(Records for the exercise Opens)
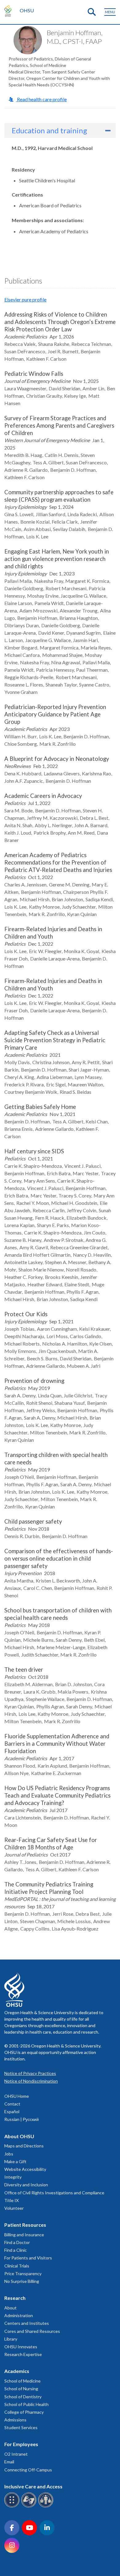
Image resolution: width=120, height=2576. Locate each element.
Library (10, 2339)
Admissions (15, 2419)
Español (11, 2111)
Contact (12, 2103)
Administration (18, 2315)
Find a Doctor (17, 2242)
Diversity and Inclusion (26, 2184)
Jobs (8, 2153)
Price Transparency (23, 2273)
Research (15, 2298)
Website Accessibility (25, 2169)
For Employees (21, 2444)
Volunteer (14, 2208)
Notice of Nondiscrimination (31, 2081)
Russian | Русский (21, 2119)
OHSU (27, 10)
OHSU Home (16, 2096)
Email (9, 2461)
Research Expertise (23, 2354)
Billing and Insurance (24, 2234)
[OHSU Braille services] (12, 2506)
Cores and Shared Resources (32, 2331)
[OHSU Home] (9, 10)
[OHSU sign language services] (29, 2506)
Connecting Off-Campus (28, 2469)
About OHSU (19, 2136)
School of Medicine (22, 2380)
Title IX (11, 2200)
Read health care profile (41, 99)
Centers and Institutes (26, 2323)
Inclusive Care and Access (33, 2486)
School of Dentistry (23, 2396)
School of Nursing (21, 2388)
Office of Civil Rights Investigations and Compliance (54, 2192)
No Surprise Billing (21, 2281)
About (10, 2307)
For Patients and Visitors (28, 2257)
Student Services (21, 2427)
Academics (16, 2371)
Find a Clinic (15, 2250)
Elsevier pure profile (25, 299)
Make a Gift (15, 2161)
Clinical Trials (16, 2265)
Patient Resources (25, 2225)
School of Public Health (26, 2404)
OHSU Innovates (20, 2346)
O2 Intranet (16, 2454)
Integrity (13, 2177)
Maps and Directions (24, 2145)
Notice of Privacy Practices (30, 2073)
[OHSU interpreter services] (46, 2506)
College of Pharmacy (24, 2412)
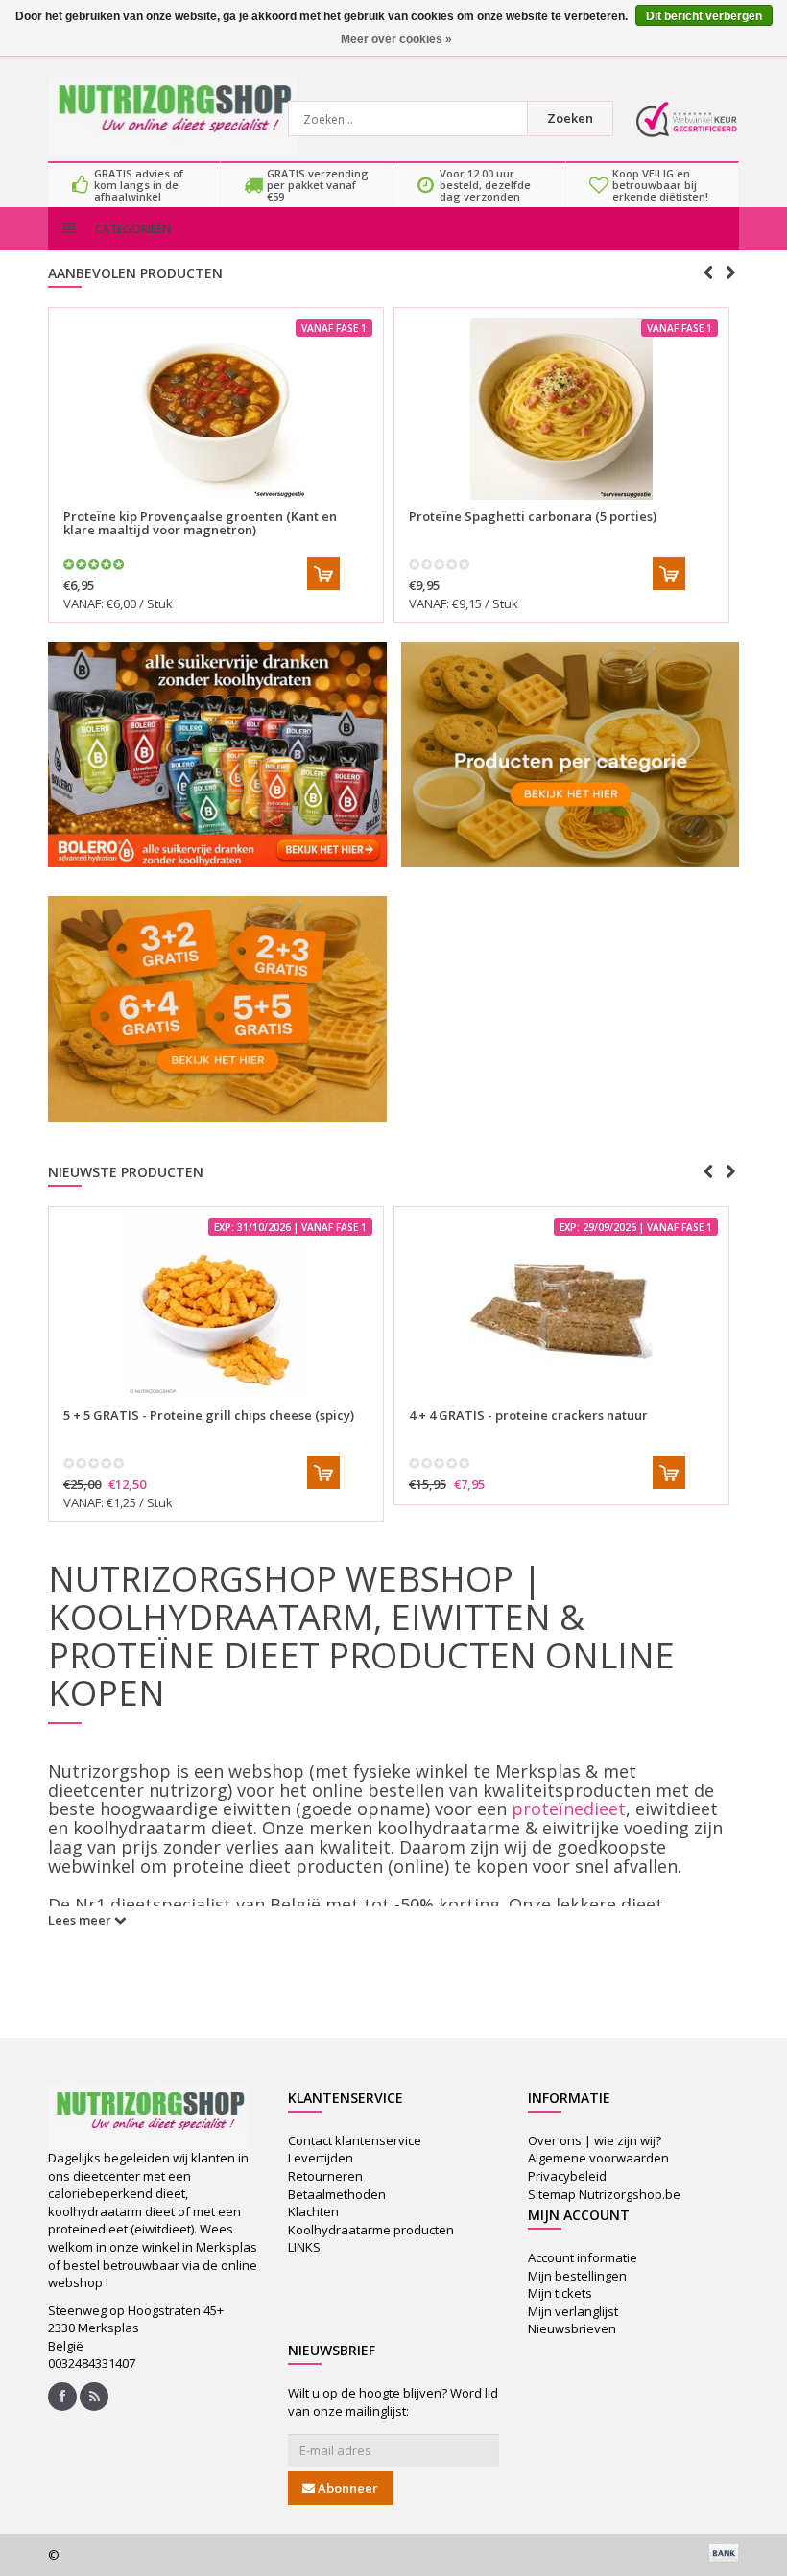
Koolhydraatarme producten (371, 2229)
(Records for the exercise Closes)
(Records for the exercise Opens)
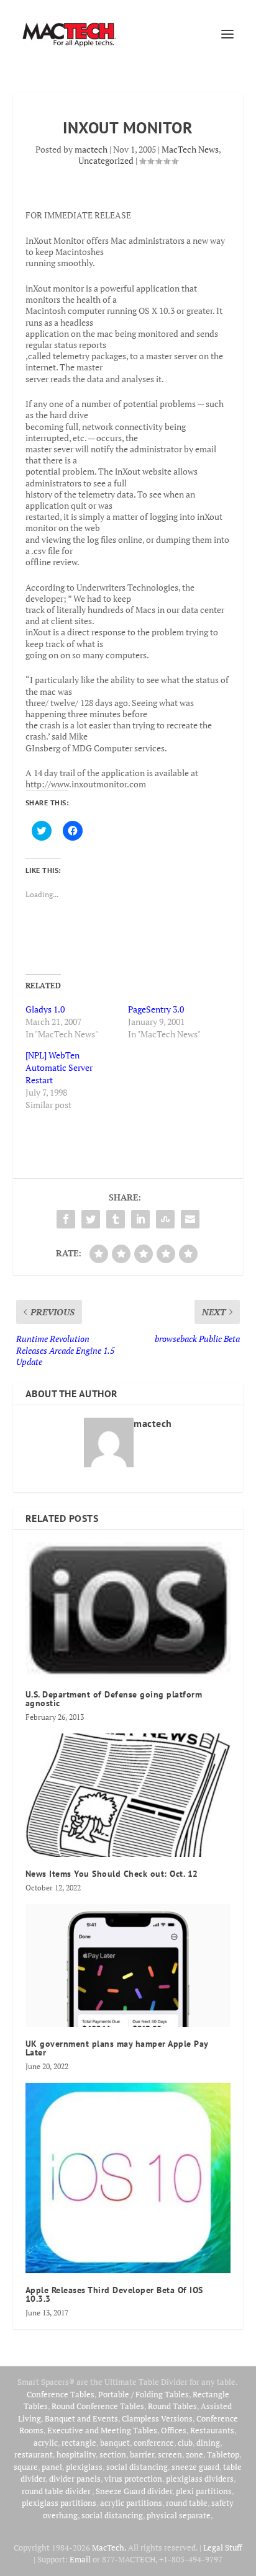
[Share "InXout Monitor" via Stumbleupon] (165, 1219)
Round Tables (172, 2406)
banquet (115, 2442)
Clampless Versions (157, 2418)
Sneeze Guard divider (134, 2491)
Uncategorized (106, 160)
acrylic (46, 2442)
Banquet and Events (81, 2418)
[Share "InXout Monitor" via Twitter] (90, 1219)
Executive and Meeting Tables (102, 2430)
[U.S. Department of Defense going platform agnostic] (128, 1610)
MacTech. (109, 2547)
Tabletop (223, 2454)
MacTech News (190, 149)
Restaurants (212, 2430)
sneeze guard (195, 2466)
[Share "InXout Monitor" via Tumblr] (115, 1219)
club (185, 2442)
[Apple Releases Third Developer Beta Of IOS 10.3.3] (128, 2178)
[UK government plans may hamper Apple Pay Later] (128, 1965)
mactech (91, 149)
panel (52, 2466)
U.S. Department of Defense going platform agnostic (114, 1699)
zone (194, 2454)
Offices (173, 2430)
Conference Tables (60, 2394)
(Records for the exercise Closes)
» Task to carry out
Reproduce the data above exactly, but only from the line containing "Research Expertise (23, 2354)" through the line containing "Koolhydraatarme producten (371, 2229)"; skip the pictures.

» Expected output
Research Expertise (23, 2354)
Billing and Insurance (24, 2234)
[OHSU Braille services] (12, 2506)
Cores and Shared Resources (32, 2331)
[OHSU Home] (9, 10)
[OHSU sign language services] (29, 2506)
Connecting Off-Campus (28, 2469)
About OHSU (19, 2136)
School of Medicine (22, 2380)
Title IX (11, 2200)
Read health care profile (41, 99)
Centers and Institutes (26, 2323)
Inclusive Care and Access (33, 2486)
School of Dentistry (23, 2396)
School of Nursing (21, 2388)
Office of Civil Rights Investigations and Compliance (54, 2192)
No Surprise Billing (21, 2281)
About (10, 2307)
For Patients and Visitors (28, 2257)
Student Services (21, 2427)
Academics (16, 2371)
Find a Clinic (15, 2250)
Elsevier pure profile (25, 299)
Make a Gift (15, 2161)
Clinical Trials (16, 2265)
Patient Resources (25, 2225)
School of Public Health (26, 2404)
OHSU Innovates (20, 2346)
O2 Intranet (16, 2454)
Integrity (13, 2177)
Maps and Directions (24, 2145)
Notice of Privacy Practices (30, 2073)
[OHSU interpreter services] (46, 2506)
College of Pharmacy (24, 2412)
Koolhydraatarme producten (371, 2229)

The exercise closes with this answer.